If a line starts after a keyframe, there's roughly a 300ms threshold under which you should snap. A gap under 300ms is what you could call flickering subtitles. That's bad. Lead in over 300ms looks odd because subtitles appear when nobody's talking.

That's it for the basics. As far as I'm concerned, all of this doesn't really take any longer than timing to exactly the start/end points of the speech.

Now just a few tips for fine-tuning your timing. This won't work much with TPP because unless you have an extremely efficient calculator in your brain, you don't really know what TPP will do with all those times. Then again if you could calculate all that, you wouldn't need TPP in the first place.

It should also be made clear that if you are gonna use TPP, you have to time like this:

No lead in/out, linking or keyframe snapping.

Without TPP you do all those things immediately.

There are several things you can consider when deciding whether to apply more or less lead in/out, or which lines to link or snap. One would be the length of the text compared to the length of the audio. If the audio is long, like characters talking slowly or stammering, you can apply less lead in/out because you will have plenty of time to read the line. If they're talking really fast or the translation is really wordy, you will need more - sometimes even over 1 second lead out may be justified.

If the translation is only 1-2 words, you can even go without lead in, though some lead out should always be there [unless keyframe], and generally no line should be under about 600ms. With short, stand alone lines, make sure to always have more lead out than lead in.

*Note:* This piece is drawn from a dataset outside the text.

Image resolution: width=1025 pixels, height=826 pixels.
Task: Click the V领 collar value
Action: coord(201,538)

Line linking is where you can use even more intuition. When you're around the threshold for linking and you're deciding whether to link or not, there are a few factors that will help you. One, as mentioned, is the length of both lines. If they both have enough time for reading, you can make the lead in/out a bit shorter so that the gap doesn't seem that awkward. If it's wordy or talking fast, you can link even when the gap is over 1 second.

You should be more inclined to link when both lines are a part of one sentence. When the 2 lines are spoken by 2 different characters, you may lean toward less linking than when it's the same person.

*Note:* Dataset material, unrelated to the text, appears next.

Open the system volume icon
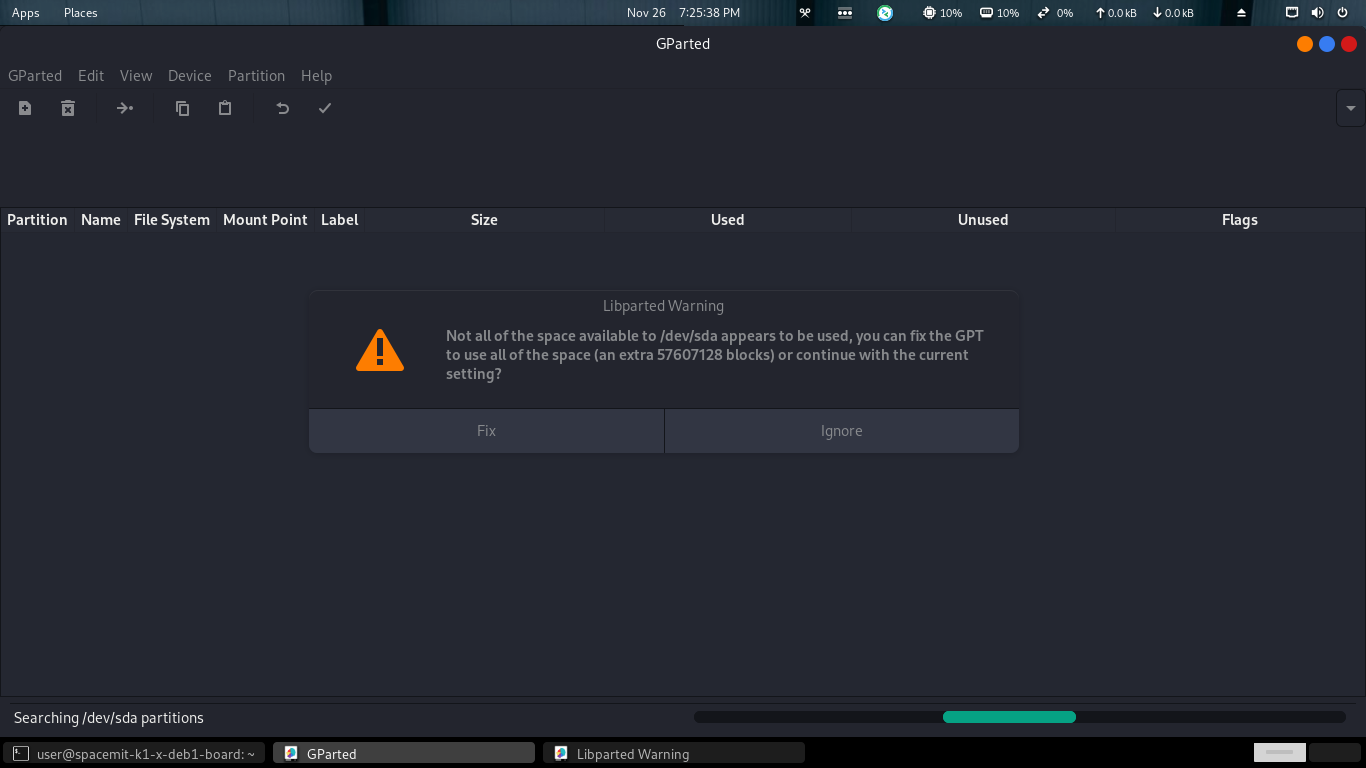 [1317, 13]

As should be clear by now, linking is different when there's a keyframe in there. Say you have an 800ms gap between lines. With no keyframe, you're most likely gonna link them together. But if there's a keyframe 200ms after the end of line 1, you'll snap that one and apply ~100ms lead in to the 2nd. That will leave 500ms between the keyframe and start of line 2, which is fine.

Line Splitting

Timers should also split lines when needed. Translators don't always pay attention to how much they write in one line, and editors often don't change any of that, so the timer may have to fix some things. If the translator puts two sentences in one line, and there's a pause in the audio, this line should be split unless both together are really short. If it's one sentence, but there's a 2 second pause in the audio, it should be split as well in most cases [unless... the sentence is actually so short that there really isn't anywhere to split it]. You can also split a line when the character reveals the important part of the line at the very end, as long as there's a reasonable pause. This can also be solved with alpha timing, but don't overuse it.

Joining lines

Sometimes the opposite is needed. The translator may split a line pretty logically but you'll find that the audio doesn't have any pause where you could link those lines. You may try to estimate a good place, but subtitles changing when there's no pause in the audio just doesn't look good. As long as the result isn't a 3-liner on screen, it is best to join these lines into one. If you join them, aegisub will insert \N between the two original lines, so we usually nuke those. [If, however, you work for Daiz, keep it and add a few more.]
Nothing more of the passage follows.